SageMaker / Paginator / ListInferenceRecommendationsJobSteps

ListInferenceRecommendationsJobSteps#

class SageMaker.Paginator.ListInferenceRecommendationsJobSteps#

paginator = client.get_paginator('list_inference_recommendations_job_steps')

paginate(**kwargs)#

Creates an iterator that will paginate through responses from SageMaker.Client.list_inference_recommendations_job_steps().

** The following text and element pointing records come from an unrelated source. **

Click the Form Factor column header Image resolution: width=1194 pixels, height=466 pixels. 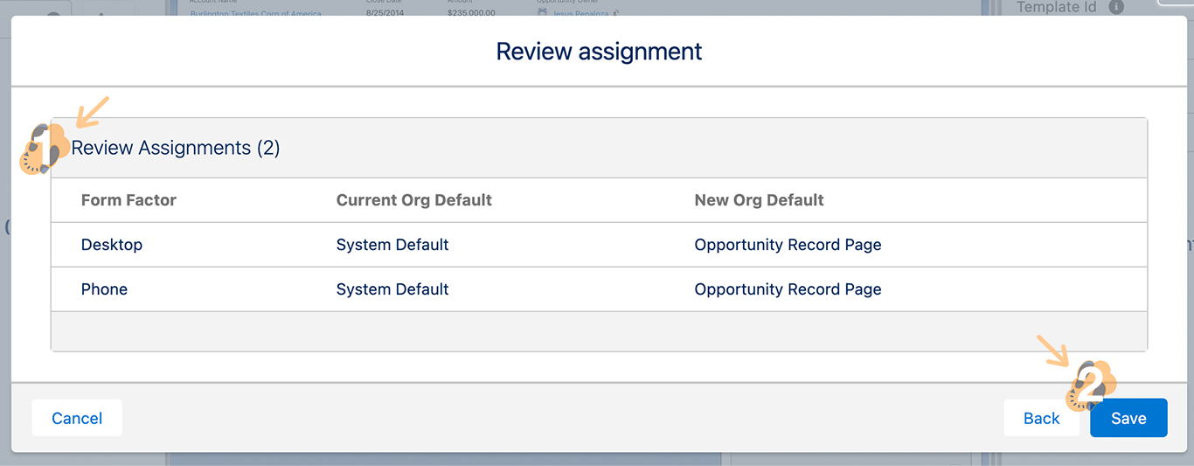click(128, 200)
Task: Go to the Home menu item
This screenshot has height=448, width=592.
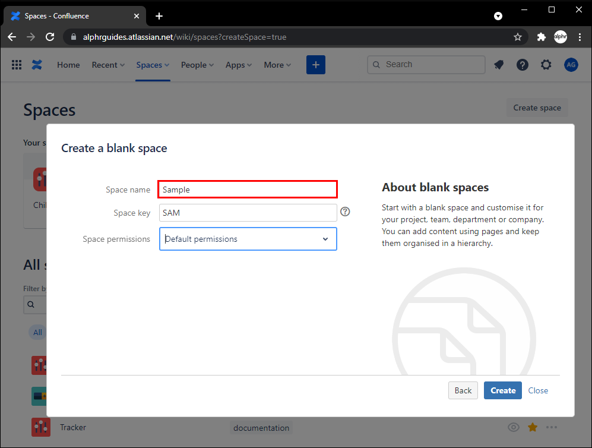Action: [68, 65]

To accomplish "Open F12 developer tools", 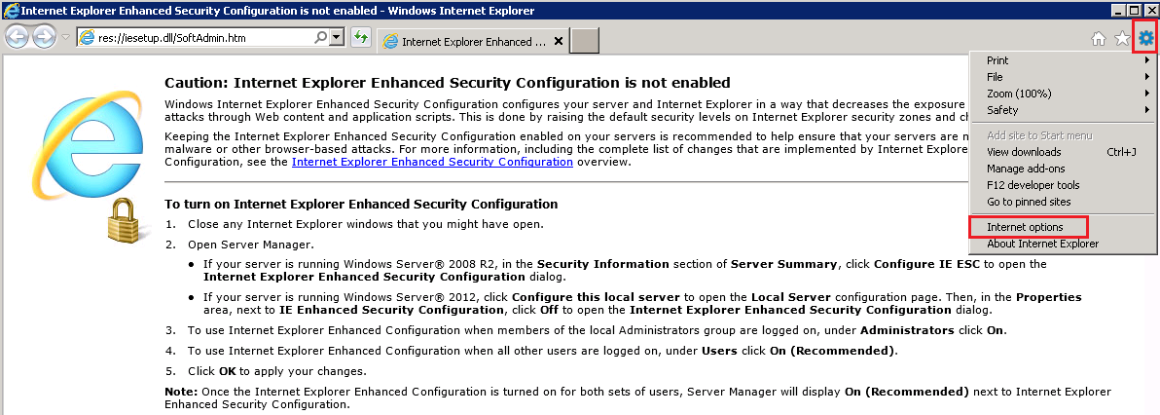I will point(1033,185).
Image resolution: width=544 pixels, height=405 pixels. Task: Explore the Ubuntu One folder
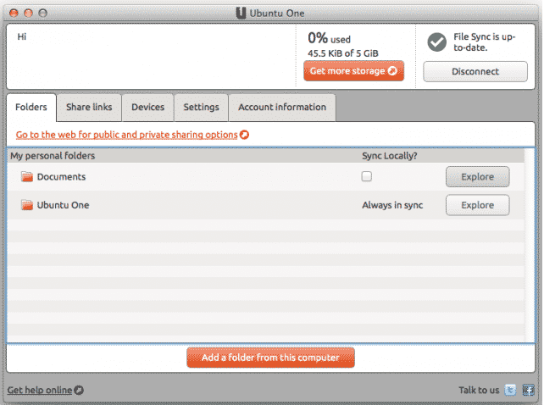[477, 205]
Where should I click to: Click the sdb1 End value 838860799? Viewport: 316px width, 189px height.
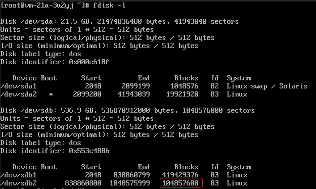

See also: AWS API Documentation

Request Syntax

response_iterator = paginator.paginate(
    JobName='string',
    Status='PENDING'|'IN_PROGRESS'|'COMPLETED'|'FAILED'|'STOPPING'|'STOPPED',
    StepType='BENCHMARK',
    PaginationConfig={
        'MaxItems': 123,
        'PageSize': 123,
        'StartingToken': 'string'
    }
)

Parameters:

JobName (string) –
[REQUIRED]

The name for the Inference Recommender job.
Status (string) – A filter to return benchmarks of a specified status. If this field is left empty, then all benchmarks are returned.
StepType (string) –
A filter to return details about the specified type of subtask.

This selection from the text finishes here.